• Problem description
Can you convert the records, from the line containing "Add a 组织网关 node" through the end of the records inclusive, into a numbered list that skips blank lines and leaves out the pictures?

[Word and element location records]
[start]
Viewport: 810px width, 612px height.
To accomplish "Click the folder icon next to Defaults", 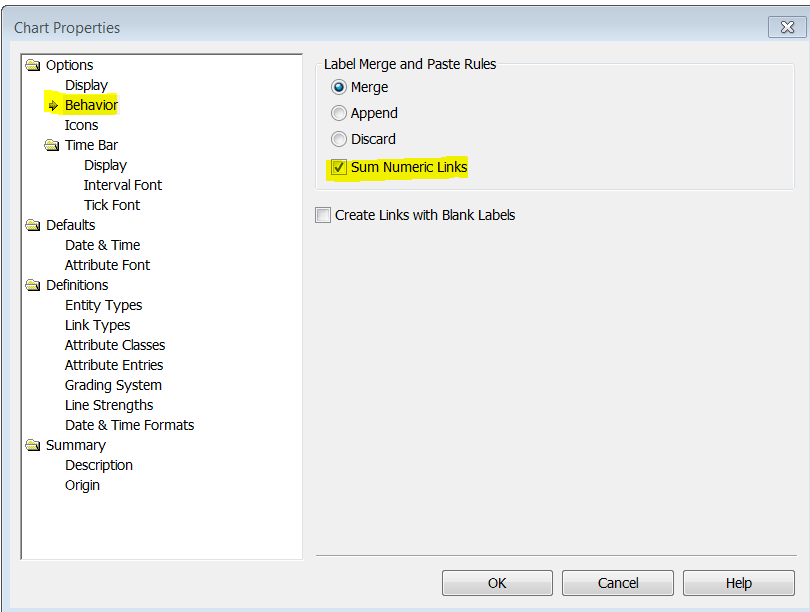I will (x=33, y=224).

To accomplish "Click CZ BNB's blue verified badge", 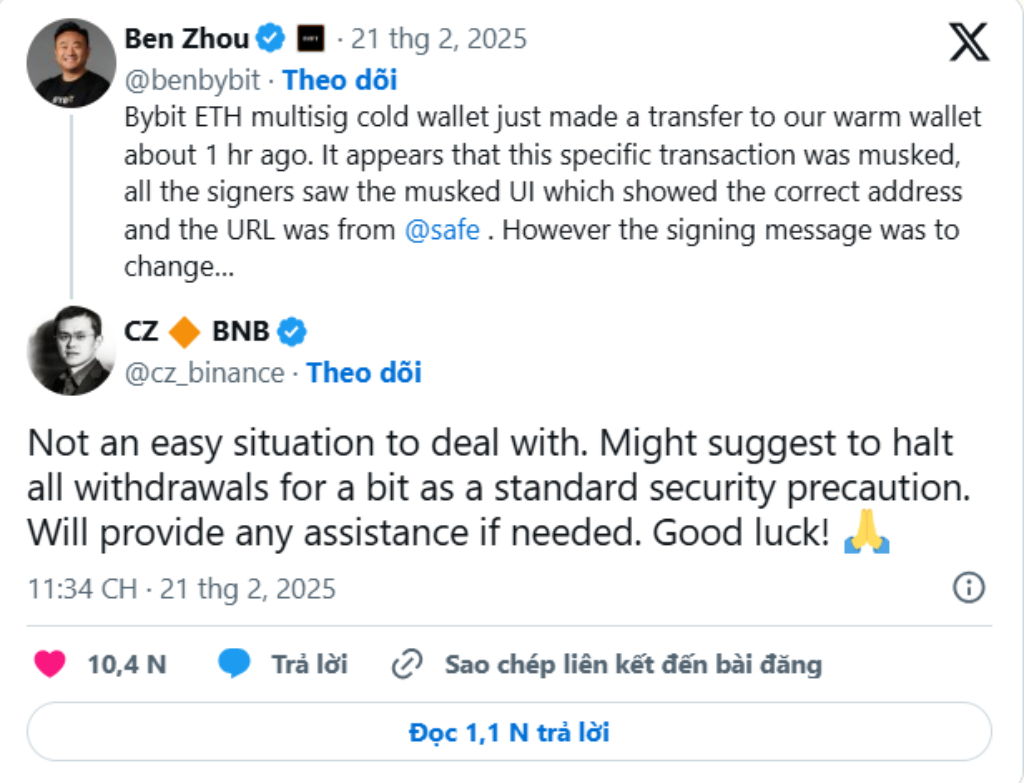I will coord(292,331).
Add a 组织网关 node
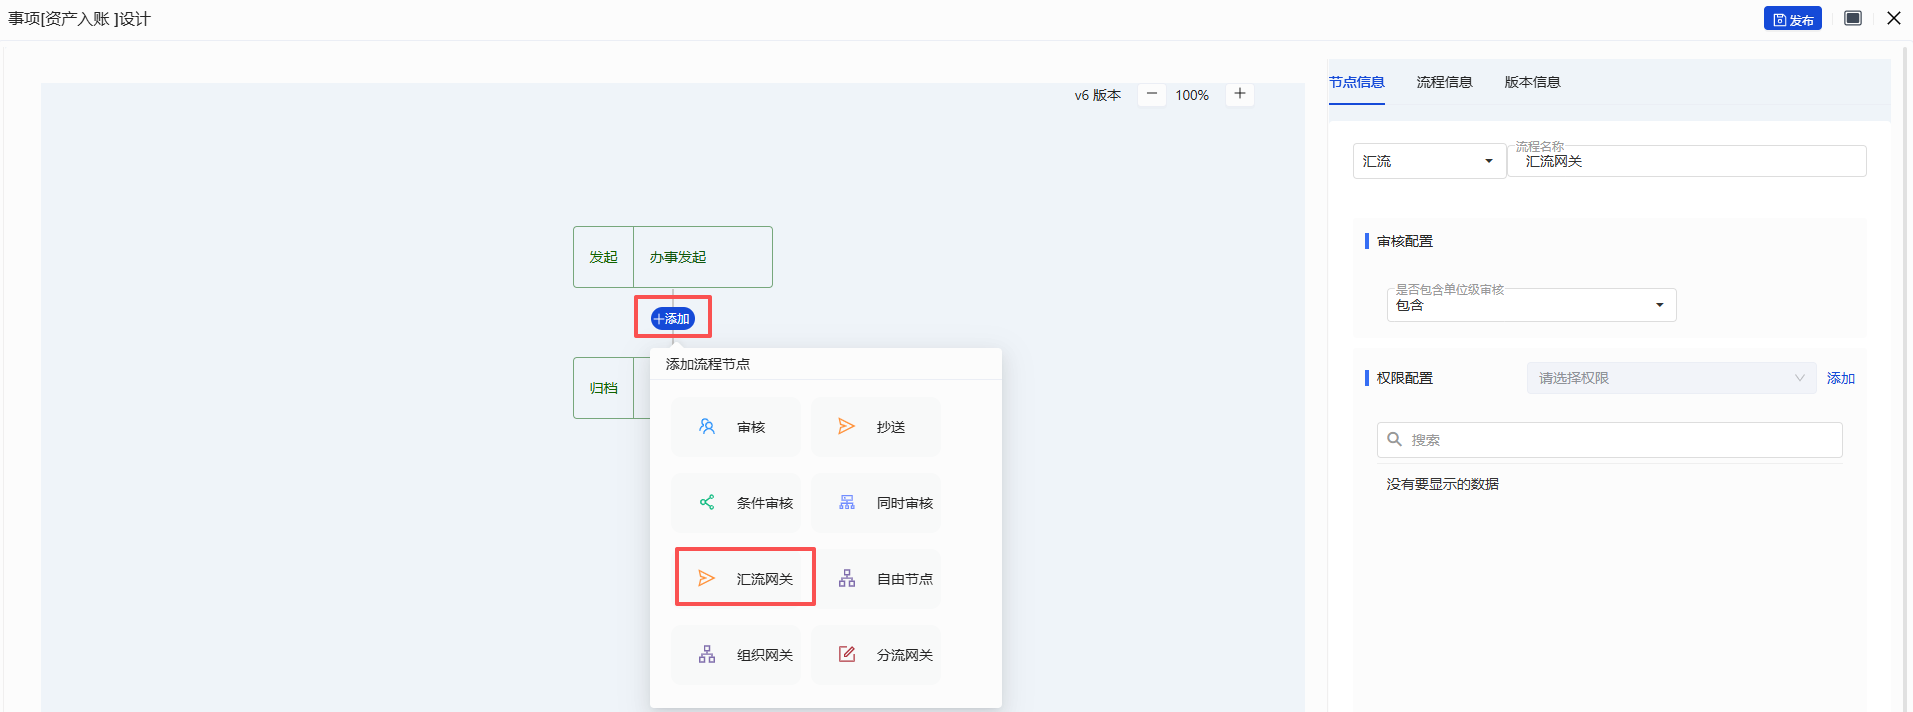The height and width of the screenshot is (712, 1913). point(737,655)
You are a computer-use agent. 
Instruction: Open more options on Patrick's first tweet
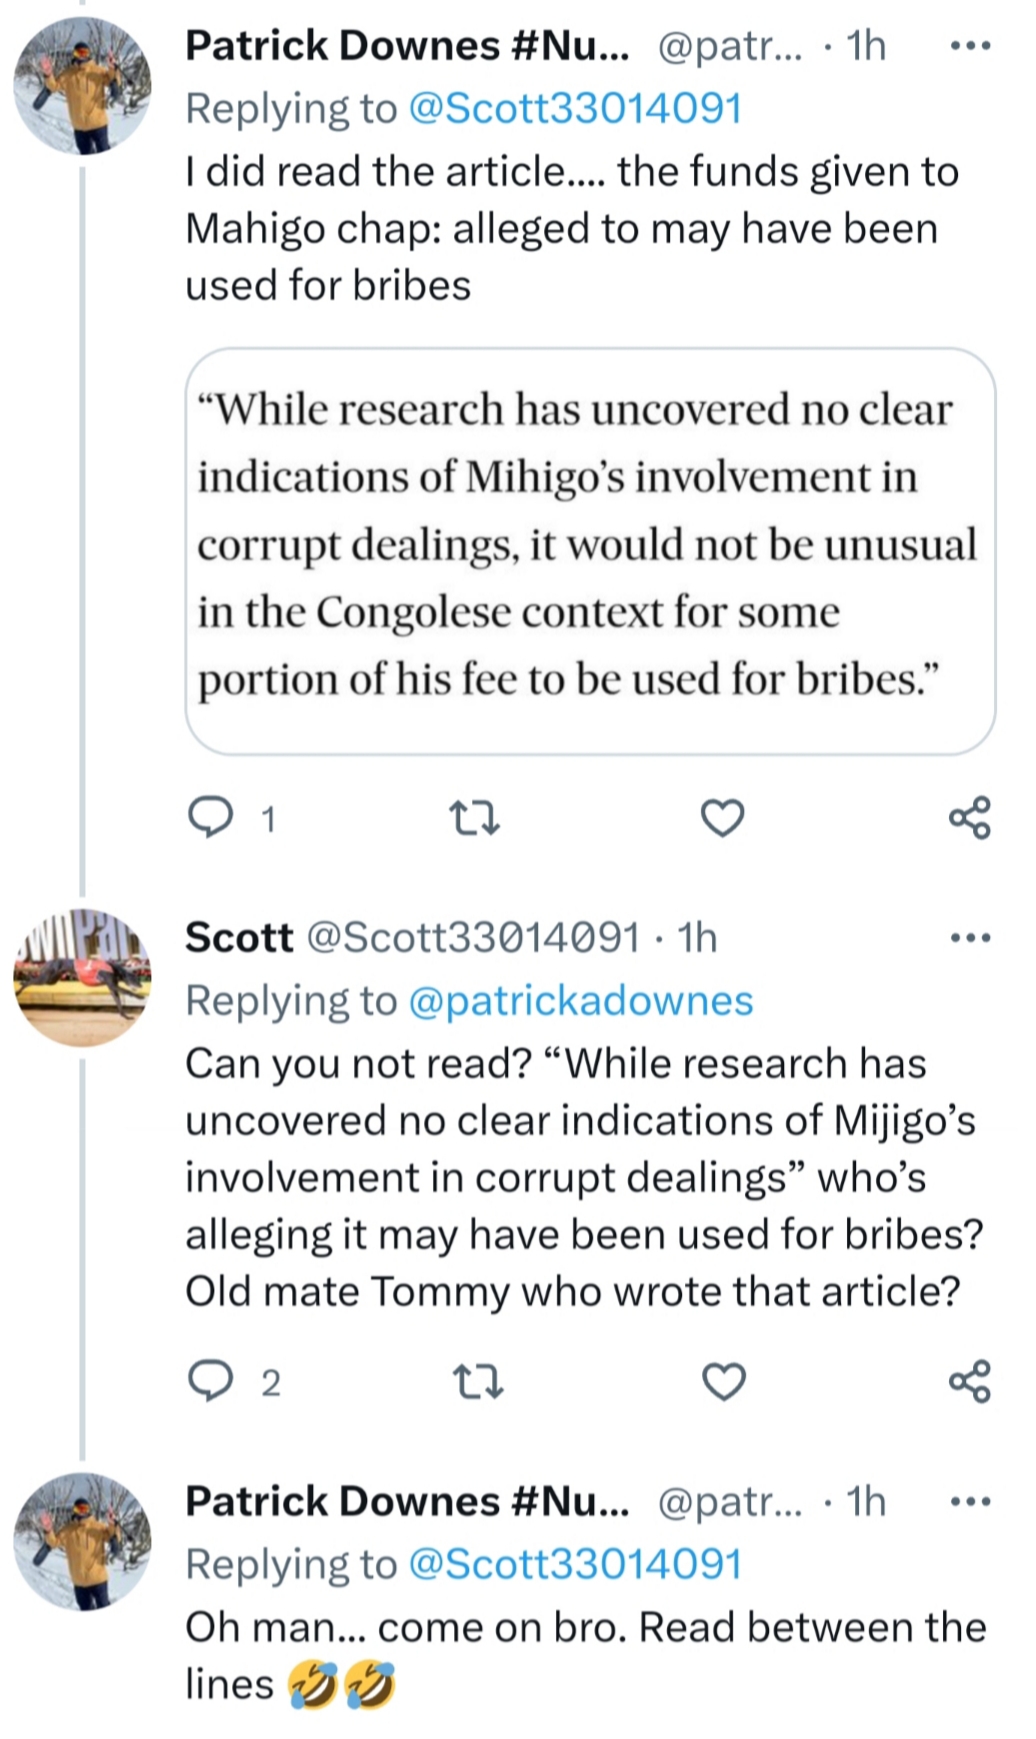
[end]
• Task solution
1. Add a 组织网关 node
2. The height and width of the screenshot is (712, 1913). point(737,655)
3. You are a computer-use agent. 
4. Instruction: Open more options on Patrick's first tweet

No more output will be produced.